ASSIGNMENT: Each line of the material is to be written out exactly.

=-=-=-=-=

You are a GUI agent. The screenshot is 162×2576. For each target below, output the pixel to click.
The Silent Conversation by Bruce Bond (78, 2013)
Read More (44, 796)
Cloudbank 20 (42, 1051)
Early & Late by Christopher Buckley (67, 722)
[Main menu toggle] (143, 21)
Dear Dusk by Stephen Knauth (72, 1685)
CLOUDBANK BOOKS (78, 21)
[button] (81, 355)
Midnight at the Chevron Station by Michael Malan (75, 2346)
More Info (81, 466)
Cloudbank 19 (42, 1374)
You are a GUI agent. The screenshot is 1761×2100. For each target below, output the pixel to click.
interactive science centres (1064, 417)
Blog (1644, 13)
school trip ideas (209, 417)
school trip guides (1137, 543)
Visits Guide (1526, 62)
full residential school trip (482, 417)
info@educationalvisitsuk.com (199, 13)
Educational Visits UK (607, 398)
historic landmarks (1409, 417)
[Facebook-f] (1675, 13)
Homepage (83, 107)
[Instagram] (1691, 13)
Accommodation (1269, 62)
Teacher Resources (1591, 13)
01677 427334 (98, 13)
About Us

=-=-=-=-=

SOLUTION FOR THIS PROBLEM:
You are a GUI agent. The screenshot is 162×2576. For each target below, output the pixel to click.
The Silent Conversation by Bruce Bond (78, 2013)
Read More (44, 796)
Cloudbank 20 (42, 1051)
Early & Late by Christopher Buckley (67, 722)
[Main menu toggle] (143, 21)
Dear Dusk by Stephen Knauth (72, 1685)
CLOUDBANK BOOKS (78, 21)
[button] (81, 355)
Midnight at the Chevron Station by Michael Malan (75, 2346)
More Info (81, 466)
Cloudbank 19 (42, 1374)
You are a GUI agent. The screenshot is 1761×2100. For each target below, output the pixel to click.
interactive science centres (1064, 417)
Blog (1644, 13)
school trip ideas (209, 417)
school trip guides (1137, 543)
Visits Guide (1526, 62)
full residential school trip (482, 417)
info@educationalvisitsuk.com (199, 13)
Educational Visits UK (607, 398)
historic landmarks (1409, 417)
[Facebook-f] (1675, 13)
Homepage (83, 107)
[Instagram] (1691, 13)
Accommodation (1269, 62)
Teacher Resources (1591, 13)
01677 427334 (98, 13)
About Us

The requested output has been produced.